▶ **ОТРЫВОК ТЕКСТА**
От радости я чуть не свалился со стула. Назавтра мы с Робертом скупили, наверное, полтиража "Правды" и весь день получали поздравительные звонки от друзей и родственников. Сейчас трудно понять такую неадекватную реакцию, но в то время публикация в главной газете СССР, органе ЦК КПСС – была великой победой, поднятием на пьедестал. Особенно, в верноподданной Украине! (Когда говорили о творчестве Ильфа и Петрова, то после "Двенадцати стульев" и "Золотого телёнка" сразу называли восемь рассказов в "Правде" – это было фактом их биографии). Украинские писатели находились в шоке, они не знали, как это объяснить, и, на всякий случай, стали перебегать через дорогу, чтобы поздороваться с нами за руку.
Через месяц, обнаглев, мы послали по почте второй рассказ, который тоже был опубликован. Вот тут-то и началось! В Киеве все точно поняли, что мы, как минимум, на дружеской ноге с Брежневым. И пошли звонки из разных газет и журналов с предложением заведовать отделом юмора.
Первым позвонил главный редактор газеты "Литературная Украина", которая до этого поносила меня, как могла. Не помню его фамилии, но запомнил имя: Виктор.
– Сашко! – обратился он ко мне, как к старому другу, хотя я его никогда в глаза не видел. – Я устал от хуторского юмора – приходи ко мне завотделом! Есть хорошие хлопцы, будешь ими руководить, сделаем Европейскую газету.
– Витько! – ответил я в его стиле. – Есть такая еврейская фамилия: Накойхер.
– Что, что? – растерялся мой новоявленный друг. – Не понял.
– Накойхер мне подтирать задницы твоим графоманам?.. Где ты был лет пять назад, когда я искал работу!..
В эти дни посыпалось ещё множество звонков из других изданий с подобными же предложениями: все стремились, на всякий случай, заполучить автора "Правды".
Когда раздавался очередной звонок, снимала уже трубку Майя и, по моему настоянию, отвечала, приводя в благоговейный трепет собеседника:
– Он не может подойти, он пишет новый рассказ для "Правды".

▶ **ВЫДЕРЖКИ ИЗ ЗАПИСЕЙ**
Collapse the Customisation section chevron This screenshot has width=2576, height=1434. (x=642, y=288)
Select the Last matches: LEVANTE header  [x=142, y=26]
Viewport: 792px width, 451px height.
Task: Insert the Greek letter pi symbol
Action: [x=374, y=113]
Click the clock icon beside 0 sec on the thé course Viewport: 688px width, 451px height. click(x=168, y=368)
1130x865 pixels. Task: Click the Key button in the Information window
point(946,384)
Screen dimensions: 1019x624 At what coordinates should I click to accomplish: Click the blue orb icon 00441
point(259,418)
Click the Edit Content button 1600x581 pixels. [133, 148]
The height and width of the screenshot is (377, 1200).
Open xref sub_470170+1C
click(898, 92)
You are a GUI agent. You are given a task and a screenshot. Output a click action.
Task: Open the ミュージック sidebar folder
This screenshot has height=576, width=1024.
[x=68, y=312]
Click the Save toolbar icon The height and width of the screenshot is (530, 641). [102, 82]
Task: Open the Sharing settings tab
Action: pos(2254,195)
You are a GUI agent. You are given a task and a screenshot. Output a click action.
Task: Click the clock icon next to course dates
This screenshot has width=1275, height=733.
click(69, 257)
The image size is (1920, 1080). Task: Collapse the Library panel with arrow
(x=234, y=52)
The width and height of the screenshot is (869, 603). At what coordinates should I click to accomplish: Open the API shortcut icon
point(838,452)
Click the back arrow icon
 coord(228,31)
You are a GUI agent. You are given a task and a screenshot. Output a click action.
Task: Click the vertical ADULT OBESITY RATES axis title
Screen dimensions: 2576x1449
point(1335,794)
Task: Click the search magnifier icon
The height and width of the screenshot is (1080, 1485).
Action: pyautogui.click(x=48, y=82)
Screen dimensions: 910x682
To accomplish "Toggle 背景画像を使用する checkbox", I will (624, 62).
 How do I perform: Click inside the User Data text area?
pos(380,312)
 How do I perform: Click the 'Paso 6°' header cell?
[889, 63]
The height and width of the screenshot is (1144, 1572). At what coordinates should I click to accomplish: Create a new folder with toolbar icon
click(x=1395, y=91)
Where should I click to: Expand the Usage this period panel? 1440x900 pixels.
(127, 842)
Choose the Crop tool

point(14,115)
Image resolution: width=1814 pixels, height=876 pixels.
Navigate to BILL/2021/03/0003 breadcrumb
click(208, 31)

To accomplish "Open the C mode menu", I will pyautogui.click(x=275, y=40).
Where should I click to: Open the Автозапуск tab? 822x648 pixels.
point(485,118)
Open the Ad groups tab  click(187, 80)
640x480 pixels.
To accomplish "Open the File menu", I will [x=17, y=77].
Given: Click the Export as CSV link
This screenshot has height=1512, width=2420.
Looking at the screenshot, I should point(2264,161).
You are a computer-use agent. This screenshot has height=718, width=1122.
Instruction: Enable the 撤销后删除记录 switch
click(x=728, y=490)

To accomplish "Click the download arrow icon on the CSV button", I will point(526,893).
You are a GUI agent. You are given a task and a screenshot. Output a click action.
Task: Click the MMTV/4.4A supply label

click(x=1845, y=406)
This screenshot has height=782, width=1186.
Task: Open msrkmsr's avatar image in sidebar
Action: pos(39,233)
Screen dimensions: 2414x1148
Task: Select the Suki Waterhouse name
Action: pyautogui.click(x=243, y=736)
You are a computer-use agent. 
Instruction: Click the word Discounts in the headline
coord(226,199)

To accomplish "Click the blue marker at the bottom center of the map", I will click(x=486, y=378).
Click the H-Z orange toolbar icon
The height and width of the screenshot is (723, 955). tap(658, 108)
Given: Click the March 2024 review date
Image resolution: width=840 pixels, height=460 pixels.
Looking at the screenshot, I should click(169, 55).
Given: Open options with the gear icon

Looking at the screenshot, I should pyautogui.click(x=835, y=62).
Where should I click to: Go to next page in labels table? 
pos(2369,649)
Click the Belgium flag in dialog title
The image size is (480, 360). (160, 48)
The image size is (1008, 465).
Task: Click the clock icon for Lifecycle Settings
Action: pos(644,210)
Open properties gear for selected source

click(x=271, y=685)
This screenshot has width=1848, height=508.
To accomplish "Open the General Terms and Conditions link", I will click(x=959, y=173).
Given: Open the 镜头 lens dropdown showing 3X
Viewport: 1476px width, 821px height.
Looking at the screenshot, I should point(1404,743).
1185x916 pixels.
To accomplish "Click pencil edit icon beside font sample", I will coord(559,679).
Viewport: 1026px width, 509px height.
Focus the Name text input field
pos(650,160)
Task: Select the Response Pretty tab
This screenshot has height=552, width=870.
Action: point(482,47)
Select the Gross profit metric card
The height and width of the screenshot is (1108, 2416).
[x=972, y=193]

▶ **УСЛОВИЯ ЗАДАНИЙ**
1: Соответствуют ли отрывку о рассказах в «Правде» утверждения (а), (б) и (в)? На каждое ответьте «да» или «нет» и приведите решающие слова отрывка точной цитатой. (а) Второй рассказ, посланный по почте, тоже напечатали. (б) Рассказчик запомнил фамилию главного редактора «Литературной Украины». (в) На очередные звонки из изданий отвечала Майя.
2: Найдите в записях все строки со словом «sidebar» с учётом регистра и перепишите их.
Отрывок и записи никак не связаны между собой.

▶ **РЕШЕНИЯ ЗАДАНИЙ**
1:
(а) Да: «мы послали по почте второй рассказ, который тоже был опубликован».
(б) Нет: «Не помню его фамилии, но запомнил имя: Виктор».
(в) Да: «снимала уже трубку Майя».

2:
Task: Open the ミュージック sidebar folder
Task: Open msrkmsr's avatar image in sidebar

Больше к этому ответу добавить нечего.